Bien sûr. Je suis en contact avec tout le monde. Surtout sur les réseaux sociaux.
Après, je suis beaucoup allé voir Nadir à Saint Ouen. Il a eu une période un peu difficile. Parce que voir tous ses potes d’enfances partis alors que lui est resté au Red Star. Il était très déprimé. Donc à un moment, j’allais le voir presque toutes les semaines pour lui remonter un peu le moral et parler. On restait ensemble une heure, parfois deux, après les entraînements pour discuter. J’ai noué une relation forte avec lui pendant la saison, donc j’ai continué à le motiver et l’encourager pour qu’il s’accroche. Et ça a payé, parce qu’il a été appelé pour un essai à Saint-Étienne et convoqué en sélection U16 algérienne. Sauf que tout est tombé à l’eau à cause du covid. Après, je suis allé aussi beaucoup à Montrouge pour voir Jhon, Mohamed et Brayan(1) qui y sont partis en U17 nationaux. Et je suis allé beaucoup à l’académie pour revoir ceux de l’équipe B.
Alors le coronavirus a un peu tout bouleversé. Mais la saison 2020-2021 a repris, et là, pour beaucoup, c’est vraiment la saison de la consécration. Même si ça va être un peu stoppé par le confinement (entretien réalisé le 30 octobre, premier jour du reconfinement, ndr), mais certains cartonnent depuis août. Ils sont tous titulaires en U17 nationaux dans leurs centres respectifs. Mahamadou est capitaine à Strasbourg et meilleur buteur de la zone est et même sélectionné en équipe de France U17. Israel(1) a été surclassé en U19 par Saint-Étienne et aussi sélectionné en équipe de France. Nassim(1) est meilleur buteur de la zone ouest avec Caen. Même chose pour Sean dans la zone nord avec Lens. Anis(1) est capitaine d’Amiens qui est leader de sa poule… C’est juste compliqué pour Al Amin à Lyon qui est blessé depuis plusieurs mois.
Après pour Jhon qui est en U17 à Montrouge alors que j’étais persuadé qu’il allait signer, son équipe est cinquième de son championnat. Et il manque encore de régularité. Mais il a un talent monstre et il respire le football. S’il fait une grosse saison à Montrouge en U17 nationaux, ça peut être son année. Et même chose pour Nadir.

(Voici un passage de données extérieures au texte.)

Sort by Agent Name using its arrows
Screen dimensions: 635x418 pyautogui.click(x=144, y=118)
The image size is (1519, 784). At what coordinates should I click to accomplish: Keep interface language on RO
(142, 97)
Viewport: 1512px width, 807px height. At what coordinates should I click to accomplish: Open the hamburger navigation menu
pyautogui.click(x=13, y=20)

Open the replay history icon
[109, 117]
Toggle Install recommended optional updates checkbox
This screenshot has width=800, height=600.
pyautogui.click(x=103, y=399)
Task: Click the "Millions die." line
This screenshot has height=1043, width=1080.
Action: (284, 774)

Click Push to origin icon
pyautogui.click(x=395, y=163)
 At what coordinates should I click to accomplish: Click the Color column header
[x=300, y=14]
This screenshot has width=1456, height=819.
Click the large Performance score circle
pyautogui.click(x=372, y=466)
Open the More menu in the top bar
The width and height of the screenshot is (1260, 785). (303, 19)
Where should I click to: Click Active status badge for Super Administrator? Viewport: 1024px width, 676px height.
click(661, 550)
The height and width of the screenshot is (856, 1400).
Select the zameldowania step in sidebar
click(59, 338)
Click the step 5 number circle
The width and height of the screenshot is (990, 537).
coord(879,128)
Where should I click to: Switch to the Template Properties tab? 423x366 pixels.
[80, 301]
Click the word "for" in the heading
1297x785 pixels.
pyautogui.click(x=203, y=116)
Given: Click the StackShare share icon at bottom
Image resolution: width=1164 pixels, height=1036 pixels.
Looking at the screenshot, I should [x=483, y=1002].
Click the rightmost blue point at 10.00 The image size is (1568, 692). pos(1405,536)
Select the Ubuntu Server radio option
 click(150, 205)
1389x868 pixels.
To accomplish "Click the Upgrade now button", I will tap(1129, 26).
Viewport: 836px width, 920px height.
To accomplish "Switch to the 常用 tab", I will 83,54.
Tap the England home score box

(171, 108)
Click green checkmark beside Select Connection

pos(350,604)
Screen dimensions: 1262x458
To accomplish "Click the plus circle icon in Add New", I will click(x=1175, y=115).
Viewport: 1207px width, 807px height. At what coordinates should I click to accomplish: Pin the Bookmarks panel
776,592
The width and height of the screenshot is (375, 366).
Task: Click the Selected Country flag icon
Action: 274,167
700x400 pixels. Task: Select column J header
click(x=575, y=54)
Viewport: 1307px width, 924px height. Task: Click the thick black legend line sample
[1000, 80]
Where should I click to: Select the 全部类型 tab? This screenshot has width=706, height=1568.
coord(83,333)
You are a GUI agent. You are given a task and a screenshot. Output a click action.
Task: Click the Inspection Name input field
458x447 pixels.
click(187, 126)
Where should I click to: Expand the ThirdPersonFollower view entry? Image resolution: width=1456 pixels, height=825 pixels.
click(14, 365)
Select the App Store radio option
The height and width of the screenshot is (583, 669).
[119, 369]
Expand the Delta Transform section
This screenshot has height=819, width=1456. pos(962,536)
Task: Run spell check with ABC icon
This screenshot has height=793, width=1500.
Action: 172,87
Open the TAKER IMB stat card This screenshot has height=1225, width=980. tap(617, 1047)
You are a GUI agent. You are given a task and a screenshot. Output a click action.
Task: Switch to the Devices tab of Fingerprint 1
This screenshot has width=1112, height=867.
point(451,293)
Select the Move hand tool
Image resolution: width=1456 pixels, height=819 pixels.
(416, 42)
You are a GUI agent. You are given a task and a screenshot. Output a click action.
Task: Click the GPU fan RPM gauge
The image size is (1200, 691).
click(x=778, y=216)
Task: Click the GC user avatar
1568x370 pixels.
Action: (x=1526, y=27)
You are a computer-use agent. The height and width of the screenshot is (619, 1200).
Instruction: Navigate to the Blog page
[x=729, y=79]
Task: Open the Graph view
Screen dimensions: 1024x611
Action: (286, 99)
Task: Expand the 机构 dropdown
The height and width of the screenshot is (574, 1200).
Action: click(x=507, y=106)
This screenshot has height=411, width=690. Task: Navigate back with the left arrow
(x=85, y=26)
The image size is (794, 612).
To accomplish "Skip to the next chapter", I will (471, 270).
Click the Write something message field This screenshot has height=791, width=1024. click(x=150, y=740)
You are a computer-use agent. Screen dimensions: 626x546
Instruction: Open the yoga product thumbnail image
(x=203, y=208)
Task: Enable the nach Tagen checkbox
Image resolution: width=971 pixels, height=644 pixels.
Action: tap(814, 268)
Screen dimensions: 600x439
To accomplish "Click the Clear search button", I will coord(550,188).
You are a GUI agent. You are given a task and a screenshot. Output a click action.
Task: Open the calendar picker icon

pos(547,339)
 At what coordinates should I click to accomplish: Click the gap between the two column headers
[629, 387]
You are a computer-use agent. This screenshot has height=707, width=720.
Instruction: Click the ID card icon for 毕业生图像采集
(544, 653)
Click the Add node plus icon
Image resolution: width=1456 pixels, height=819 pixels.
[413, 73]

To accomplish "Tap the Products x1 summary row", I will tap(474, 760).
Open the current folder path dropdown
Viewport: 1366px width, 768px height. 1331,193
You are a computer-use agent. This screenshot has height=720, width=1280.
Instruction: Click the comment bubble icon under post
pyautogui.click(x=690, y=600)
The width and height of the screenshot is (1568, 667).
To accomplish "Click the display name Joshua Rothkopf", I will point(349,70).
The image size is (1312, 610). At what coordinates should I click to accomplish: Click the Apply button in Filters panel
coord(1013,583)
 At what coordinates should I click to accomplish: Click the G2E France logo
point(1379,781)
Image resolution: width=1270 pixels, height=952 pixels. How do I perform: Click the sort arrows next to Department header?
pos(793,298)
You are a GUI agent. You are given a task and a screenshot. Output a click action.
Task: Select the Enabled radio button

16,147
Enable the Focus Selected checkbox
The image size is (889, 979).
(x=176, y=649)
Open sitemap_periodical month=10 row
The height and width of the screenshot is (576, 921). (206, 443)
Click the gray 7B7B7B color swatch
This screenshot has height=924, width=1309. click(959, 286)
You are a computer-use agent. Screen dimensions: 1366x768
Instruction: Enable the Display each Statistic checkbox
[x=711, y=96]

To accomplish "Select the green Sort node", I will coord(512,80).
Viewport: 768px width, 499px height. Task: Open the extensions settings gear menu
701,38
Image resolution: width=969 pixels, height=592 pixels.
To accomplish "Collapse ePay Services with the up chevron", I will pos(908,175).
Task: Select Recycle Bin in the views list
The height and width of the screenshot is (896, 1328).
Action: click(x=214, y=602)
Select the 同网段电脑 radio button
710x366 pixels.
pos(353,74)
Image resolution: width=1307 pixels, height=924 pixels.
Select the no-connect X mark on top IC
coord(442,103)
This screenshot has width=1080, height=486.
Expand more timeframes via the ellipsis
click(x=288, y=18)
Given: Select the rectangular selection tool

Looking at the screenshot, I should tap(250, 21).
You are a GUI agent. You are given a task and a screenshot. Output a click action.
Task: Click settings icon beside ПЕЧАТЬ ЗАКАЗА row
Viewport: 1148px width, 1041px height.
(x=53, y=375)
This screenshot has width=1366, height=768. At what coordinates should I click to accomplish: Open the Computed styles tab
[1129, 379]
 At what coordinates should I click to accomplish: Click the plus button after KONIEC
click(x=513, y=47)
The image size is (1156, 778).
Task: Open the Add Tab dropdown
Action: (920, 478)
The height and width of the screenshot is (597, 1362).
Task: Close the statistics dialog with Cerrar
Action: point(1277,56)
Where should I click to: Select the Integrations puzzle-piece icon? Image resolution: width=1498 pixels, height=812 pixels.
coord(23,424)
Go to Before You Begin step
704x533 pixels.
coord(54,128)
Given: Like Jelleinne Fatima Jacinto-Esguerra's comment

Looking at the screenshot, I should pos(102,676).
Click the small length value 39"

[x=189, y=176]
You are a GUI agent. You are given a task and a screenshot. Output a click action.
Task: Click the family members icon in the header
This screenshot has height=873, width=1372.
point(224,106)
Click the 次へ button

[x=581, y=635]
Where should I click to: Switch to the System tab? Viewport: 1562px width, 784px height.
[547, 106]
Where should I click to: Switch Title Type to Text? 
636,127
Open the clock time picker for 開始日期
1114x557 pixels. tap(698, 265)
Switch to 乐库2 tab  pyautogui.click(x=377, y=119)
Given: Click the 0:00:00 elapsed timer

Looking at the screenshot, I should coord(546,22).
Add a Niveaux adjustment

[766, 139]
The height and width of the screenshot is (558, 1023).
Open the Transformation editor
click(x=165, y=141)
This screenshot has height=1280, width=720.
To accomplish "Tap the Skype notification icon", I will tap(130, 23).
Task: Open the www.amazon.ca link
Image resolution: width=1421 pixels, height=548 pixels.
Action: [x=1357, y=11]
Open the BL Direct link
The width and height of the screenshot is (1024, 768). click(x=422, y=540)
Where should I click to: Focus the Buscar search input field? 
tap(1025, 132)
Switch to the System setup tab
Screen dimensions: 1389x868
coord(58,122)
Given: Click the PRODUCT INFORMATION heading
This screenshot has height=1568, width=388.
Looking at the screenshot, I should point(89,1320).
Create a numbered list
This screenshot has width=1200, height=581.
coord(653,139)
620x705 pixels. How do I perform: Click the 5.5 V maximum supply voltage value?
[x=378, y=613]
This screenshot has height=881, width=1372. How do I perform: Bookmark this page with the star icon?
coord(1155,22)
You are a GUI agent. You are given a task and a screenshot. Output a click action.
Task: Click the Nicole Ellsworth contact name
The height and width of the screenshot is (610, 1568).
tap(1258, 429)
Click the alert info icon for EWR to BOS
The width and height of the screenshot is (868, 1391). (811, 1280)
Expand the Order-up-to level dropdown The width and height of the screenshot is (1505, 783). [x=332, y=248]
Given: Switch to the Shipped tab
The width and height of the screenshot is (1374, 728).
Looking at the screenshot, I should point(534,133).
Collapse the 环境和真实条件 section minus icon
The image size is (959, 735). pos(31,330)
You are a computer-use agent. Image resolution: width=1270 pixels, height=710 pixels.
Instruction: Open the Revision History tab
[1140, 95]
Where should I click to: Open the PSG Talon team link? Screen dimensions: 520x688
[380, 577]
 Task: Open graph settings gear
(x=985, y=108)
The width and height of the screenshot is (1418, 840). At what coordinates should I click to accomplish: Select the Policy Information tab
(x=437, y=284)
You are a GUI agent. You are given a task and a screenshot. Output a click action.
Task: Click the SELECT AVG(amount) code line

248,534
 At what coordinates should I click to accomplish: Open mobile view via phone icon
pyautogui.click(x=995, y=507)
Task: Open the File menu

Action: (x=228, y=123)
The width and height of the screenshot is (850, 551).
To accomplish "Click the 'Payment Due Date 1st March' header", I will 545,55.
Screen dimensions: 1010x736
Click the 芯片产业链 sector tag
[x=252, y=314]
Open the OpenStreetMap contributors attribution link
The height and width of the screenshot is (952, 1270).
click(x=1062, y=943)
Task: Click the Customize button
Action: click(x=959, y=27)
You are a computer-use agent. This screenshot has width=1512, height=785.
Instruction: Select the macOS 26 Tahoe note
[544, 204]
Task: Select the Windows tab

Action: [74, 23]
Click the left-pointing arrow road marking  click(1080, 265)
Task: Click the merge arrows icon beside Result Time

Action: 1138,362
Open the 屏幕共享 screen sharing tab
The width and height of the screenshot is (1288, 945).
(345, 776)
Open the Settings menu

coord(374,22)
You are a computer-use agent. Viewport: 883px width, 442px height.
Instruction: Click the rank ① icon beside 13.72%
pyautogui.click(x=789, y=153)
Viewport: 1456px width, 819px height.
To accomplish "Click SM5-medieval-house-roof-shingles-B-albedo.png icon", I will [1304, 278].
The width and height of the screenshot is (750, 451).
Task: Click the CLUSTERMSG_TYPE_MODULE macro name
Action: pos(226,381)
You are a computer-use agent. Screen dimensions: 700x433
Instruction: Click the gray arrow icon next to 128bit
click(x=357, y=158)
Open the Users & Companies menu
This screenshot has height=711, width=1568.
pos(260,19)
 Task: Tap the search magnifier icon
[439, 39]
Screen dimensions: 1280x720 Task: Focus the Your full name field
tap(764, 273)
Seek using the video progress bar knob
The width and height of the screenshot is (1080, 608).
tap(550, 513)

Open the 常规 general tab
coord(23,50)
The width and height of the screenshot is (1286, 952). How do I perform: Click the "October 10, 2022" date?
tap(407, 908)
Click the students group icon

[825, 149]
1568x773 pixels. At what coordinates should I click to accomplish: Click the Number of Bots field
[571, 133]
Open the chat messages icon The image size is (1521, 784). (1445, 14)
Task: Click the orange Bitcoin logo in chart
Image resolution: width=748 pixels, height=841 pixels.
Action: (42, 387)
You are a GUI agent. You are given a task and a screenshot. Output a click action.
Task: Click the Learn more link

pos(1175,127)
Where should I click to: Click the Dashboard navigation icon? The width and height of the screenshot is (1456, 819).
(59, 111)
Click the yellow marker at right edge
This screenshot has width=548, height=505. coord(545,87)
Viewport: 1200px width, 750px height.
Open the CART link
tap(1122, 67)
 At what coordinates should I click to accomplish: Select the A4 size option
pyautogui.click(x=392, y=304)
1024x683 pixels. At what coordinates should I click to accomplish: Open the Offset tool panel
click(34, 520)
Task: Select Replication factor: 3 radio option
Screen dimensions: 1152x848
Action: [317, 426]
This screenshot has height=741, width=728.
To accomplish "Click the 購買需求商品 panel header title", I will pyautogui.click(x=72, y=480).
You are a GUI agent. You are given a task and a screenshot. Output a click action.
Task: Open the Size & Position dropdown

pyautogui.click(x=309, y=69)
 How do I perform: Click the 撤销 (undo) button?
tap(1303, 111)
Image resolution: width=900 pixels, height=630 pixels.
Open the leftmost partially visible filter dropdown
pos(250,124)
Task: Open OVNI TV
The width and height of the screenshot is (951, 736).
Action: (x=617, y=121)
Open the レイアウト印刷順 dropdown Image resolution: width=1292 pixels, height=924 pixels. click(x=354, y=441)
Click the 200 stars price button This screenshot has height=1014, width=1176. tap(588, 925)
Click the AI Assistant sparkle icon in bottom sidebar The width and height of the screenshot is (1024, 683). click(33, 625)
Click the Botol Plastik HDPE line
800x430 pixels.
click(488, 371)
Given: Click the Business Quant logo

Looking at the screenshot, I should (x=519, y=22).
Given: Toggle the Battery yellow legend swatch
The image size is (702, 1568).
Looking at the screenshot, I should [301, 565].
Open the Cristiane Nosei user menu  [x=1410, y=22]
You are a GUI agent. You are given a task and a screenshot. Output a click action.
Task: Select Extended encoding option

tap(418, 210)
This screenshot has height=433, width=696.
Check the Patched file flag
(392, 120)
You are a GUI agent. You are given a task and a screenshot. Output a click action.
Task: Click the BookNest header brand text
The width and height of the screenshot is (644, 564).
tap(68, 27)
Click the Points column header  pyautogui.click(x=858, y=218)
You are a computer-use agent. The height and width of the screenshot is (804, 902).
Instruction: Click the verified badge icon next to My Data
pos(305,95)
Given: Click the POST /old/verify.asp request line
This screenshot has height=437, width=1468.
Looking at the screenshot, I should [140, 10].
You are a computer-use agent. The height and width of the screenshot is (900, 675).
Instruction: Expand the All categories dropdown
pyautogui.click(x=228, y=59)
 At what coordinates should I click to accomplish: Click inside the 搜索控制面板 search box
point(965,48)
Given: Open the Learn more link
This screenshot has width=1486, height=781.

Le truc, c’est qu’au début, je voulais trouver quatre profils qui allaient être plus mis en avant dans le bouquin. Donc il y avait Sean, un peu la star de l’équipe, déjà pris en centre de formation. Nadir, parce que c’est l’ancien de l’effectif et une grosse personnalité. Puis il est gardien, qui est un poste à part. Esaïe parce que c’est le capitaine de l’équipe et qu’il est très drôle. Et je m’interrogeais sur le quatrième je cherchais un petit prodige technique dont j’étais à peu près sûr qu’il signerait. J’ai hésité entre les deux relayeurs, Nassim et Jhon. Mêmes profils, hyper techniques, hyper élégants… Finalement, j’ai choisi Jhon parce qu’il a en plus une histoire incroyable, parce qu’il est arrivé de Colombie sans parler français. Et finalement, Nassim a signé à Caen et Jhon n’a pas encore réussi. Comme quoi, ça tient à pas grand chose.
(1) Joueurs de l’équipe
(2) Raphaël Cosmidis, co-auteur des livres Comment regarder un match de foot, Les entraîneurs révolutionnaires du football et L’odyssée du 10 est présent dans le livre car entraîneur au sein des catégories de jeunes du Red Star.